Indraprastha Gas Bonus Issue: The natural gas giant, Indraprastha Gas, turned ex-date on Friday, January 31 for its first-ever bonus issue in the ratio of 1:1. This is also its record date. On the ex-date, IGL's share price traded higher by nearly 2% to hit an intraday high of Rs 201.30. IGL's stock price is adjusted to the bonus issue ratio. Notably, IGL has revised its allotment date for bonus shares. However, brokerage Antique Stock Broking has recommended selling on the stock.
Indraprastha Gas Share Price:
At the time of writing, IGL's share price traded near its day's high to Rs 200.80 apiece on BSE, up by 1.5% with a market cap of Rs 28,112.03 crore. Adjusted to the bonus issue, IGL's new 52-week high and low are at Rs 285.30 and Rs 153.25 apiece respectively.
The price-to-equity ratio of IGL is at 9.36x, while the return on equity is at 16%.
Indraprastha Gas Bonus Issue:
IGL turned ex-date on January 31 for its first-ever bonus issue in the ratio of 1:1, meaning, the company will issue 1 (one) Bonus Equity Share of the face value of Rs 2/- each fully paid up for every 1 (one) existing equity shares of the face value of Rs 2/- each fully paid up, to the eligible shareholders. This is also the record date.

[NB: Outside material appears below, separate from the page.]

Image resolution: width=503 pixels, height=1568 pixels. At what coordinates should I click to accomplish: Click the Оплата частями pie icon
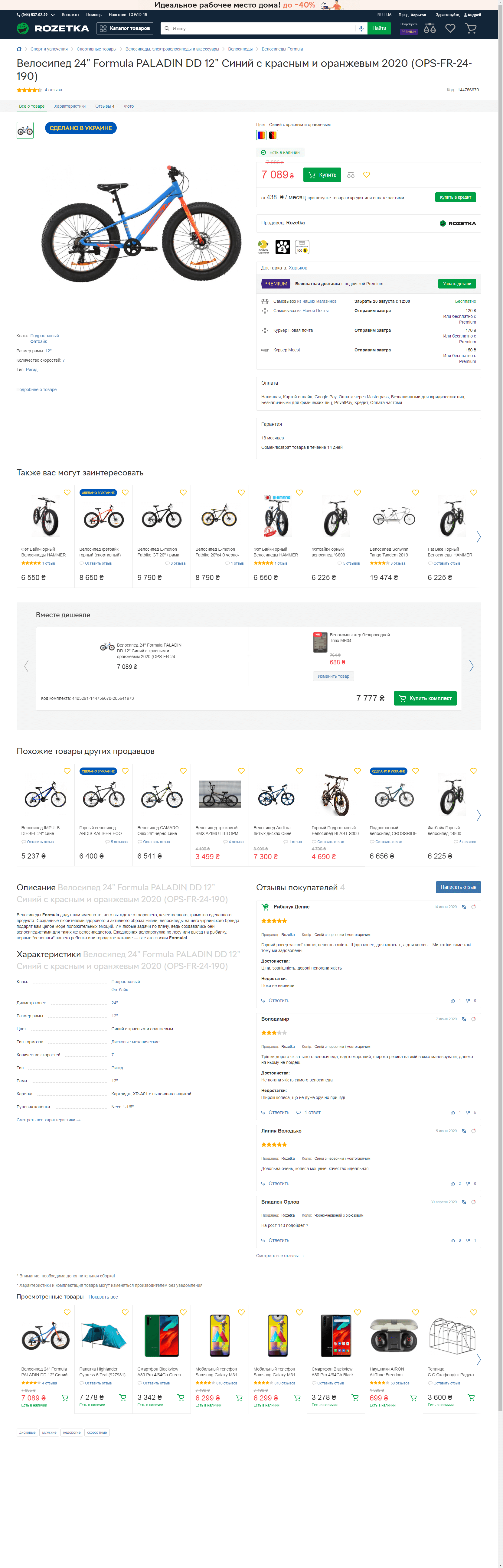[264, 246]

However, IGL has revised its allotment date for the bonus. In its regulatory filing this week, IGL said, "This is to inform you that the Bonus Issue Committee has fixed Friday, January 31, 2025, as the "Record Date" to determine the eligibility of shareholders for the issuance of Bonus Shares. Initially, the deemed date of allotment was fixed for Monday, February 03, 2025 (being the next working date of the record date) but due to Saturday, February 01, 2025, being declared as a Working/Trading Day on account of Union Budget 2025-26, the Bonus Issue Committee has revised the Deemed date of allotment to Saturday, February 01, 2025."
BUY/SELL IGL Share Price?
In its note, Antique Stock Broking highlighted that "Indraprastha Gas (IGL) reported weak 3QFY25 performance, with EBITDA at INR 3.6 bn (-32% QoQ, -36% YoY) due to higher gas costs, following a cut in APM gas allocation for the priority segment in October and November (though the November cut was later reversed). EBITDA margin sharply declined to INR 4.34/scm (-33% QoQ, -40% YoY), below our estimate of INR 4.94/scm, driven by higher-than-expected gas costs. PAT stood at INR 2.9 bn (-34% QoQ, -27% YoY)."
Further, Antique's note said, "While IGL has guided for 9.5 mmscmd exit volume in FY25 and aggressive 10%-11% annual growth in FY26/ 27 (adding 1 mmscmd each year), we foresee modest volume growth of 7%-8%. Margins remain under pressure, as the structural decline in APM gas allocation poses a key concern unless the government revises its policy. Additionally, lower liquid fuel prices could further cap margins. While IGL targets an EBITDA margin of INR 7-8/scm, we expect it to moderate to INR 6-6.5/scm."
On the valuation, Antique said, "We have cut our FY25 EPS estimate by 16% to reflect 9M average EBITDA margin and volume, while FY26/ 27E EPS is marginally reduced by 4% each on 2% cut in margin and volume. We maintain SELL rating with a revised TP of INR 335 (earlier INR 350), based on a target P/E multiple of 12.5x FY27E."
About Indraprastha Gas:
Incorporated in 1998, IGL took over Delhi City Gas Distribution Project in 1999 from GAIL (India) Limited (Formerly Gas Authority of India Limited). IGL continues to augment its infrastructure so as to meet the increasing demand of CNG arising out of growing number of CNG vehicles in Delhi. The growth drivers for increase in demand of CNG are - car manufacturers coming up with CNG variants and Delhi Government's directive making it mandatory for all LCVs operating in Delhi to run on CNG. The company is in the process of enhancing its compression capacity by adding new stations.